2. Description of the Related Art Conventionally, discharge lamps such as metal halide lamps are operated using a series inverter circuit as shown in FIG. 7, for example.

In FIG. 7, a switching transistor Q9 and a switching transistor Q10 are connected in series to both ends of a DC power supply 1, and a light is emitted at the gates of the switching transistors Q9 and Q10 and at the connection point a between the switching transistors Q9 and Q10. Each control signal is inputted from the control means 9. Further, a resonant circuit consisting of a choke coil 3 and capacitors 5 and C2 is connected to the connection point a via a coupling capacitor C4. Connection point b of capacitor 5 and C2
A lamp voltage detection means 6 is connected to the lamp voltage detection means 6, and the output signal of this lamp voltage detection means is input to the lighting control means 9.

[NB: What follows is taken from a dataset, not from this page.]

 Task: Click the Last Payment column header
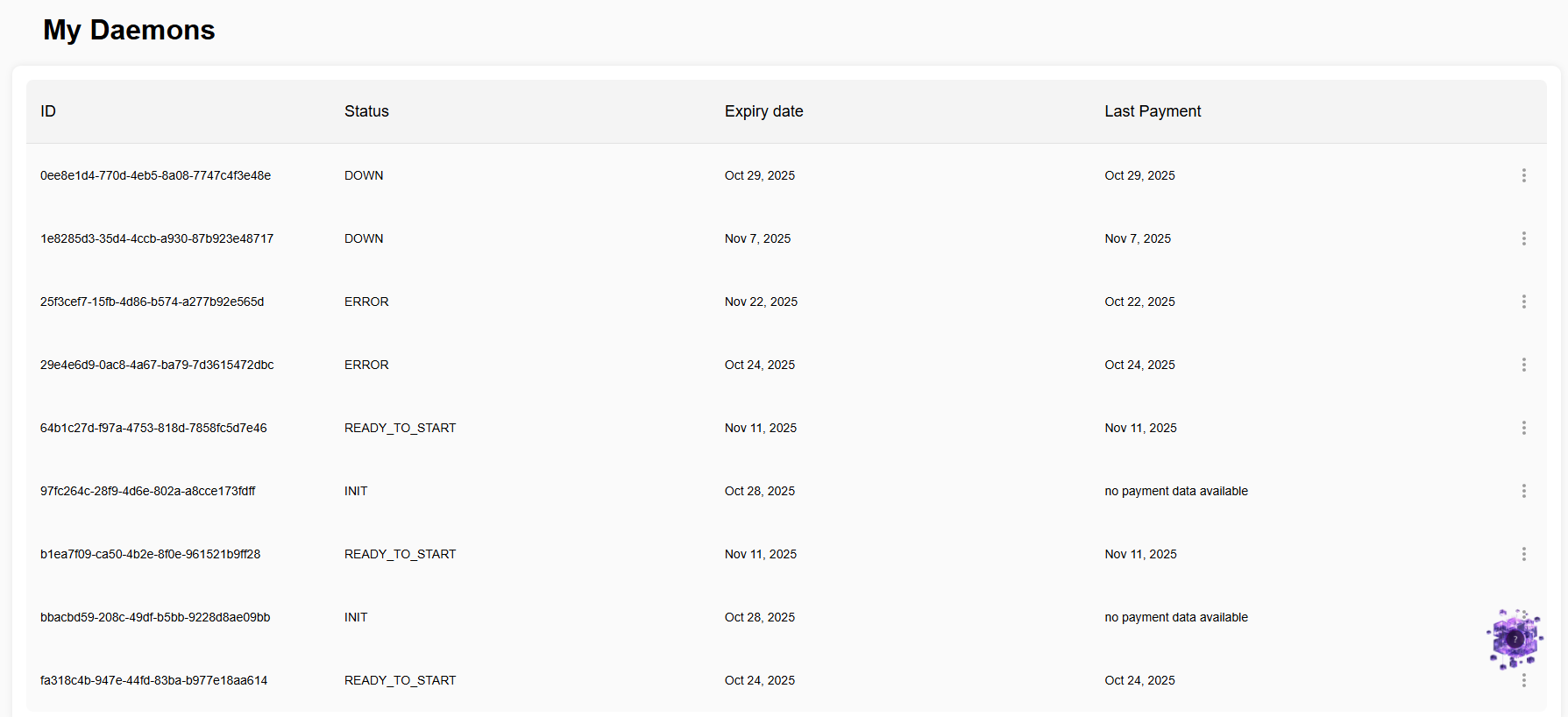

[0004] In the above configuration, the operation when starting the lamp will be explained next. First, when a DC voltage is applied to switching transistors Q9 and Q10 by DC power supply 1, 5k is applied to the gates of switching transistors Q9 and Q10.
Drive signals of about Hz having mutually opposite phases are input, switching transistors Q9 and Q10 alternately turn on and off, and an alternating current voltage is generated at the connection point c between the coupling capacitor C4 and the choke coil 3. At this time, since the discharge lamp 7 is in the off state, the voltage value at both ends of the discharge lamp is approximately the above-mentioned AC voltage value. The voltage across the discharge lamp 7 is divided by the capacitors 5 and C2, converted into a DC voltage signal by the lamp voltage detection means 6, and inputted to the lighting control means 9. When the DC voltage signal level from the lamp voltage detection means 6 is equal to or higher than a certain predetermined value, the lighting control means 9 determines that the discharge lamp 7 is off, and generates a high voltage to start the discharge lamp 7. Change the oscillation frequency so that The oscillation frequency of the inverter depends on the output voltage of the sawtooth wave generation circuit in the lighting control means 9, and the choke coil 3, capacitor 5,
It is controlled to vary within a certain range that includes the resonant frequency of the resonant circuit consisting of C2. Therefore, switching transistors Q9 and Q10 alternately turn on and off, and coupling capacitor C4 and choke coil 3
An alternating current voltage of the above frequency is generated at the connection point c between the choke coil 3 and the capacitor 5, and a resonant current flows through the choke coil 3 and the capacitor 5, C2.
A high voltage of kV to 15kV is generated. After the discharge lamp 7 is started by this high voltage, it will be lit at a rated frequency of about 10 kHz.

[0005]

[Problem to be Solved by the Invention] However, when starting the discharge lamp 7 with the series inverter circuit having the above configuration,
Even if the discharge lamp 7 undergoes dielectric breakdown due to the high voltage generated by the first sawtooth wave voltage from the sawtooth wave generation circuit (the voltage across the discharge lamp 7 when the discharge lamp 7 undergoes dielectric breakdown is shown in Figure 8 (
(a)), as shown in FIG. 8(b), the decay time of the pulsed discharge lamp current flowing at this time is short, so
There was a problem in that the lighting could not be maintained and the startability was uncertain.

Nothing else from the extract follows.